[[ DATA TO EXAMINE, beginning ]]

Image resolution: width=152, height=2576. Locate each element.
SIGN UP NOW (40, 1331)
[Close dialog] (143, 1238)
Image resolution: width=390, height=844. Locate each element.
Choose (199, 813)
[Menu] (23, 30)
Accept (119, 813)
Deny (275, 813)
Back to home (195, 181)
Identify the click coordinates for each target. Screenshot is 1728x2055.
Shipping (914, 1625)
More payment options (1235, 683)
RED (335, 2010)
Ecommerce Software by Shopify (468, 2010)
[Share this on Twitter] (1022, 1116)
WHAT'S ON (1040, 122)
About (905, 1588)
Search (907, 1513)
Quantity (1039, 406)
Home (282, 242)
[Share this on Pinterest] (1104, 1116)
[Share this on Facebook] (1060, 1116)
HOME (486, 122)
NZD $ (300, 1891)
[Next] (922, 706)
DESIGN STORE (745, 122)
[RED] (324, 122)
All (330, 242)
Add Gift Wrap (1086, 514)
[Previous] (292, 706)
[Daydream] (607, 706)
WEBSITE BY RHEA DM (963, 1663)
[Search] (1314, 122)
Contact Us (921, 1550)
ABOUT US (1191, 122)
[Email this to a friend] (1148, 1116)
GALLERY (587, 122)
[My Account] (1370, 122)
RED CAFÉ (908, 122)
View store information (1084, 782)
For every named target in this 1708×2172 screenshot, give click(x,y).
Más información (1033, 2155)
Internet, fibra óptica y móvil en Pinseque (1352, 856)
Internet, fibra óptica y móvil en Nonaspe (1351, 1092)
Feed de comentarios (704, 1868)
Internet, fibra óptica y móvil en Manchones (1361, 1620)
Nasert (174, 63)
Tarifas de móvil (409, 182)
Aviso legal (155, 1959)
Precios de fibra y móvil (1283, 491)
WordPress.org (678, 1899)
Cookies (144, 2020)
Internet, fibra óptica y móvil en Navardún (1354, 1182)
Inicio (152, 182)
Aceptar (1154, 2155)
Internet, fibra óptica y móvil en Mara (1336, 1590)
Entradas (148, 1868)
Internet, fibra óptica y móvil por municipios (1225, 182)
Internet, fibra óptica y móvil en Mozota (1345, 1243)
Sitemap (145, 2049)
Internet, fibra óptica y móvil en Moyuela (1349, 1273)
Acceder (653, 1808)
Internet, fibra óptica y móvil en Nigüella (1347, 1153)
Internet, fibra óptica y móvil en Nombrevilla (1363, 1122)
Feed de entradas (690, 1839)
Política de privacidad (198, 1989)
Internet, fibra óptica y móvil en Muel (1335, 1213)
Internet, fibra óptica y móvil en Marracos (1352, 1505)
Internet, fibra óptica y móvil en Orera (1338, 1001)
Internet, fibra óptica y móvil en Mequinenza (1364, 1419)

[[ DATA TO EXAMINE, end ]]

YOUR ASSIGNMENT -> Write out the lines of the entries, word for word, from the first through the one containing "Back to home (195, 181)", and stop at that line.

EXERCISE RESPONSE ->
Image resolution: width=152, height=2576. Locate each element.
SIGN UP NOW (40, 1331)
[Close dialog] (143, 1238)
Image resolution: width=390, height=844. Locate each element.
Choose (199, 813)
[Menu] (23, 30)
Accept (119, 813)
Deny (275, 813)
Back to home (195, 181)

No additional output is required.